I think the key point I would make is that the QC are responsible for the science and QA are responsible for compliance. And in my view, unless there's a compliance issue, keep QA out of QC. I would argue for the way to approach the budget is if you map the process and identify the data of vulnerabilities, the PICC guidance, the MHRA and also WHO 2016 talk about mapping processes and identifying vulnerabilities. Now that's all well and good. So you can put sticking in clusters over the vulnerabilities. You may increase the number of entries in the instrument log book, which is manual. What you really want to be able to do is fix the problems, but also improve the business efficiency. And I think the only way that you are going to get the budget is not to keep the inspectors away, but actually to improve business efficiency. As I said earlier, what would happen if QC could release a product earlier? Now if you have a batch of material that is perhaps EUR 2 million, EUR 3 million, EUR 10 million on the market, and you released that one day earlier. What would the cash flow situation be?
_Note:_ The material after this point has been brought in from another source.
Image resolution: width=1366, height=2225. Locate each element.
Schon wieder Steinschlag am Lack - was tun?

But if you didn't just do it for one batch, but you did it for all batches, what will be the impact on the cash flow for the organization? I would suggest management should be coming down with a wheel barrel full of cash saying, do it because if you can get substantial business benefit for your organization, why would you not do it. Forget what QA say. It's a business-driven decision that you want to improve the efficiency of QC in order to release product quicker. Doing that, the money should be available for you to do that. That's the critical thing.

Okay. We come to the end of this webcast. I cannot ask for a conclusion because I think everything we discussed today were conclusions. So maybe I should ask in your eyes, what do you recommend as the most important learnings today?
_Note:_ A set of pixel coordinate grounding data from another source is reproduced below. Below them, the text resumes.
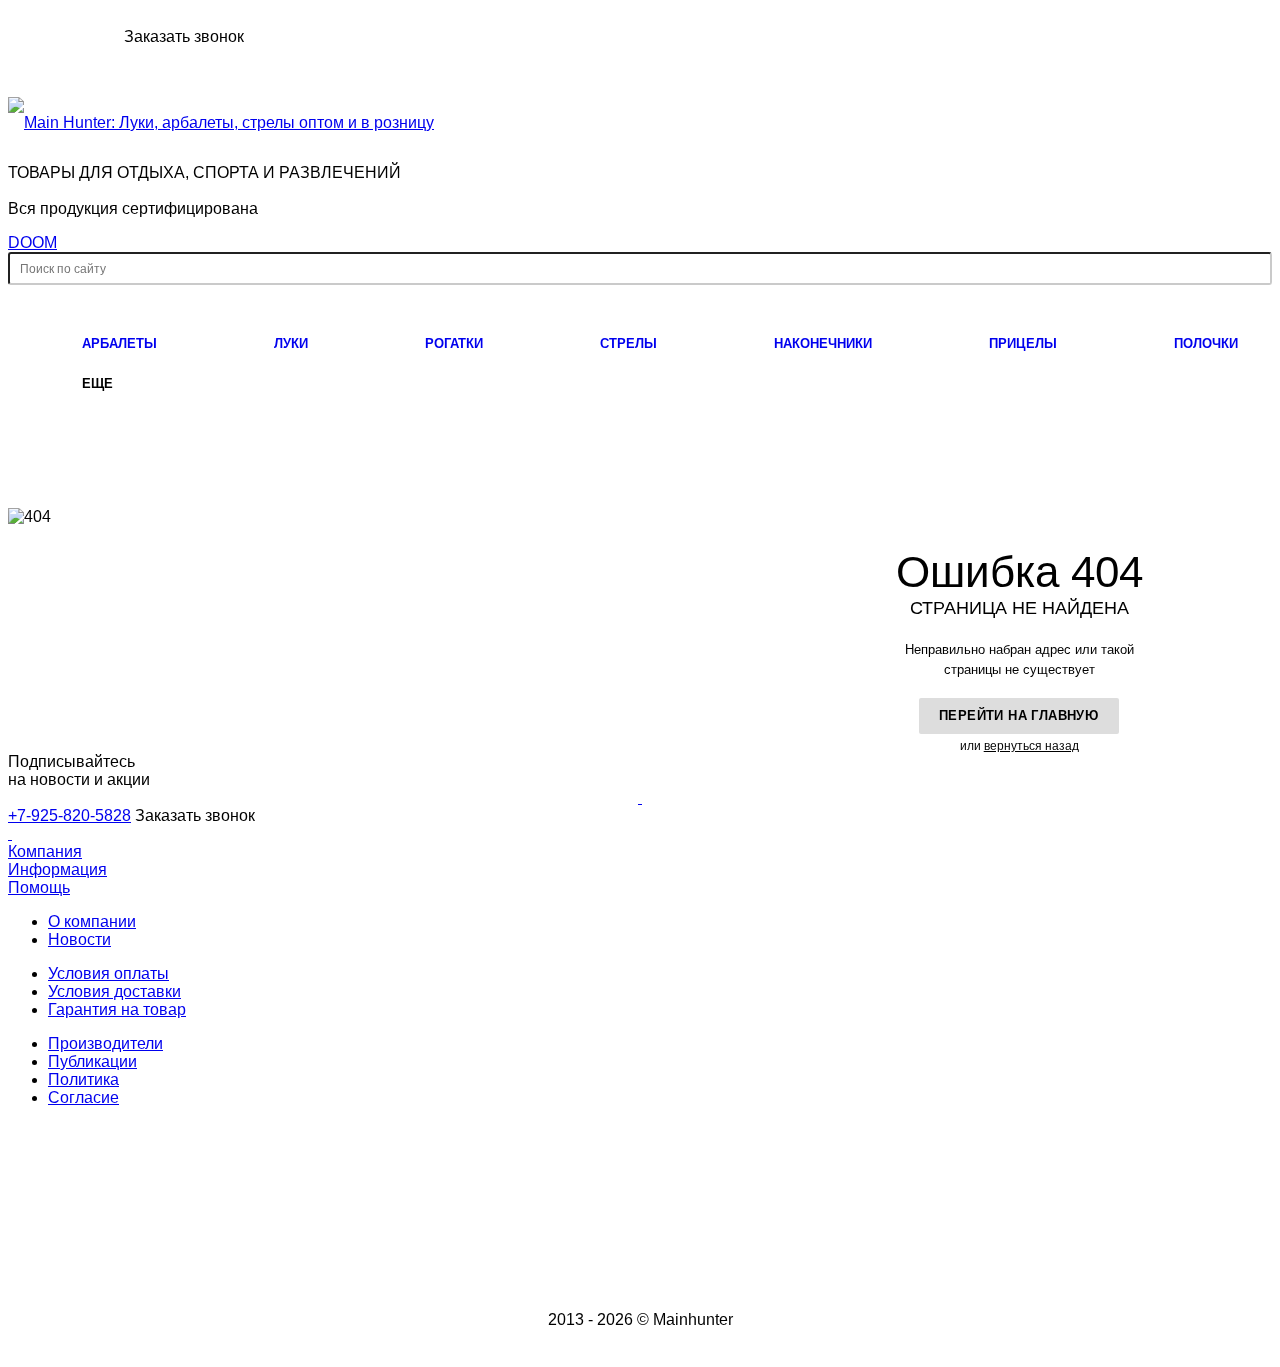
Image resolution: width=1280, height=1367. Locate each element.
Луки (291, 343)
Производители (105, 1043)
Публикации (92, 1061)
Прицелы (1023, 343)
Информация (57, 869)
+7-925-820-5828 (64, 36)
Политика (83, 1079)
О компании (92, 921)
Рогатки (454, 343)
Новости (79, 939)
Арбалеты (119, 343)
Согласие (83, 1097)
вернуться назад (1031, 746)
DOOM (32, 242)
I think the key thing is that if we start with know the regulations, know your procedures. That helps you discuss with suppliers, auditors and your own QA. So if you've got that information, then if QA say, oh, we're not doing this. For example, I was at a conference and someone asked me a question a couple of months ago. And my QA is asking me to put paper records with signatures on it for training records. But if you read in the regulation, there is no requirement for signatures. Why do you need to interpret? So it's knowing the regulations. It is persuading management of the business benefits of automating your laboratory. If you can justify saving money and speeding release or if you're working in R&D, trying to get the work done quicker, then you will have a tangible business benefit that you can say, can I have the money to improve my processes? That -- and don't ask for too much too soon. Have proof of principle being able to manage things, test it out and then implement it so that you're doing things correctly and have good risk-based approaches to computer validation to ensure things are implemented quickly and effectively. Not everything is high risk, and you should be leveraging what the supplier has done in their development process to mitigate and reduce the amount of work that you have to do.

Okay. Thank you, Bob. That concludes the webinar. I thank you for your time and attention.